● **What is expected**:
Once the line with "You are a computer-use" is found in the data, output it and each following line exactly, up to and including the line with "Instruction: Toggle the", and nothing before or after.

● **Source data**:
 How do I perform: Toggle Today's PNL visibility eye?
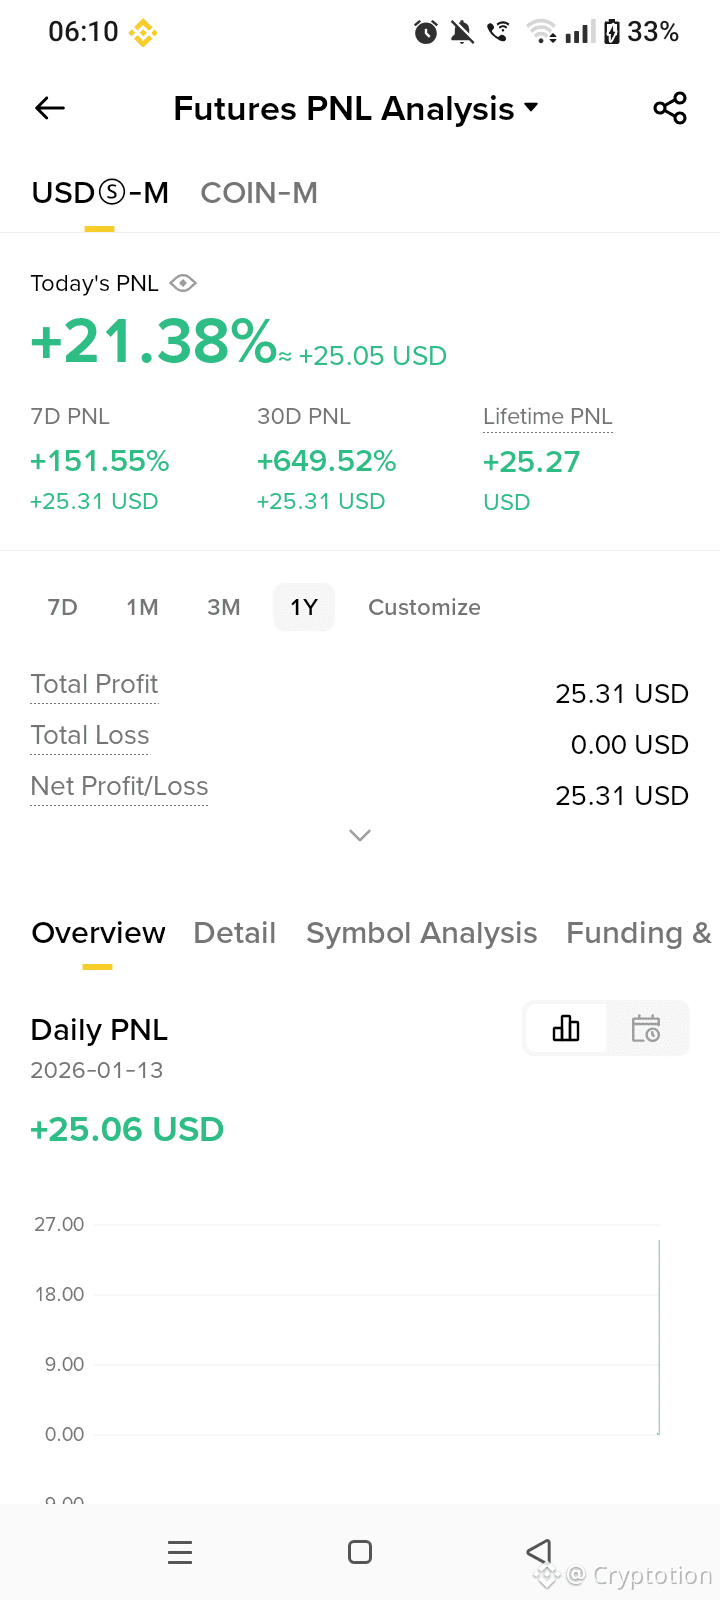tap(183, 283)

* * *

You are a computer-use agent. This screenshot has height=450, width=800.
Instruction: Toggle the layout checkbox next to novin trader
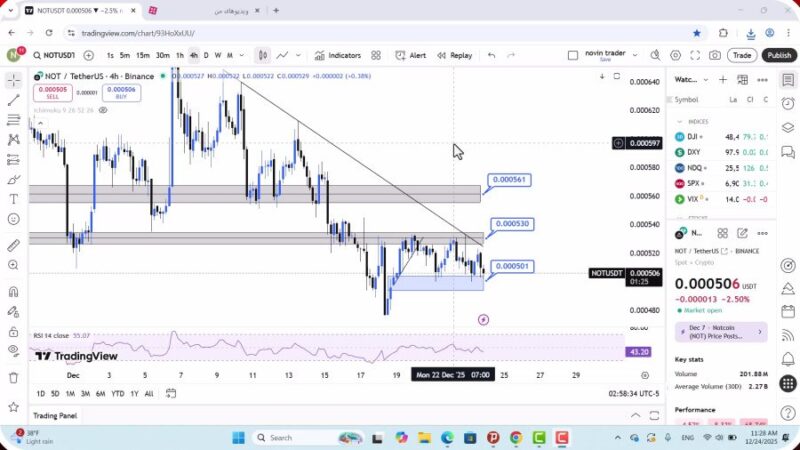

--

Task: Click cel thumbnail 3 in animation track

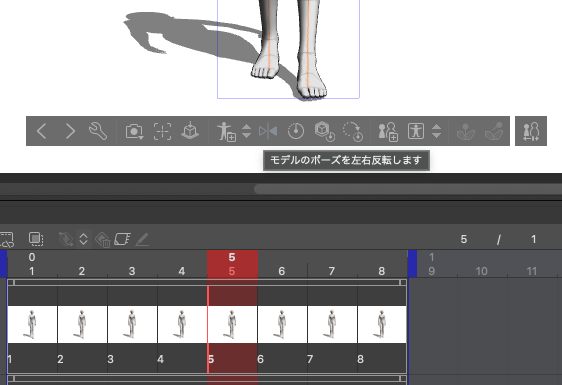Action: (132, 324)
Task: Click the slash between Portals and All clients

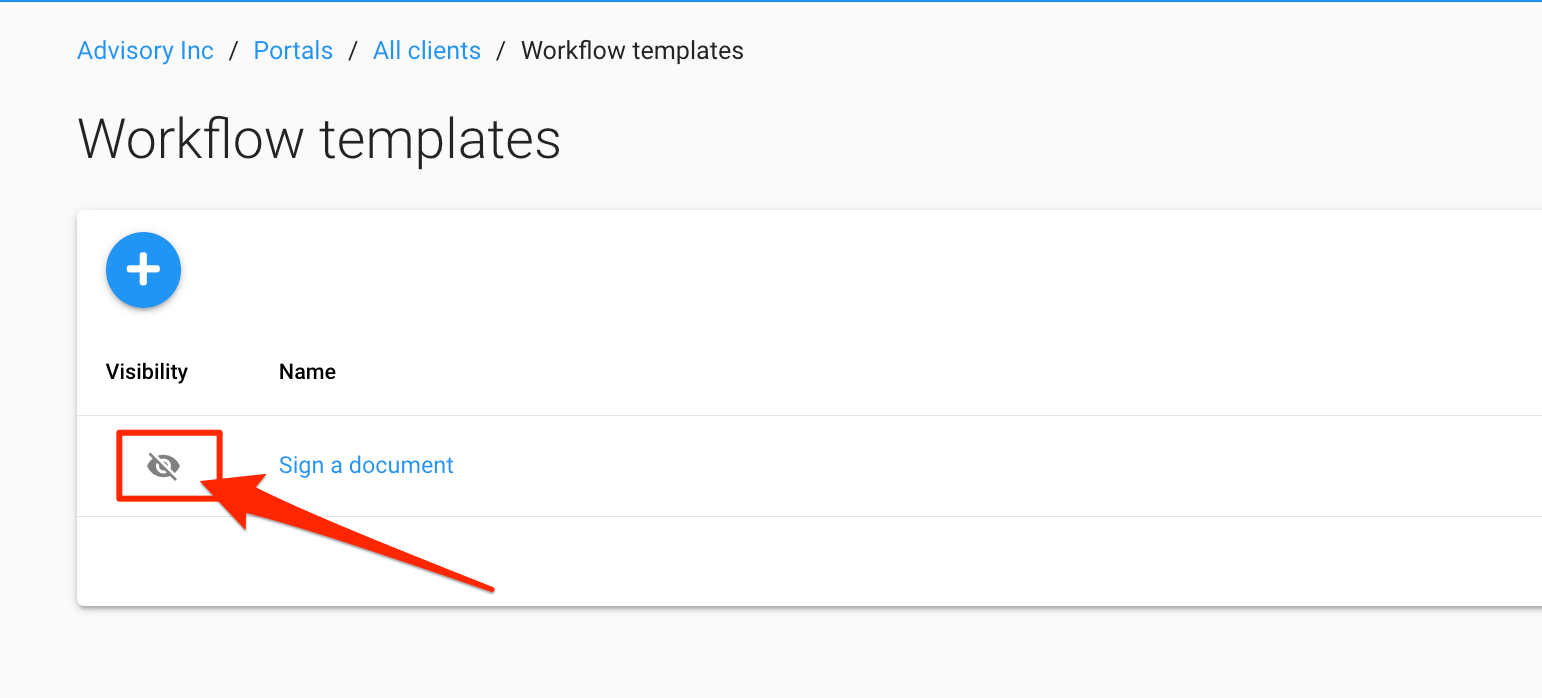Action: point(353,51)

● **Answer box**:
You are a computer-use agent. This screenshot has height=450, width=800.
Instruction: Toggle the layout checkbox next to novin trader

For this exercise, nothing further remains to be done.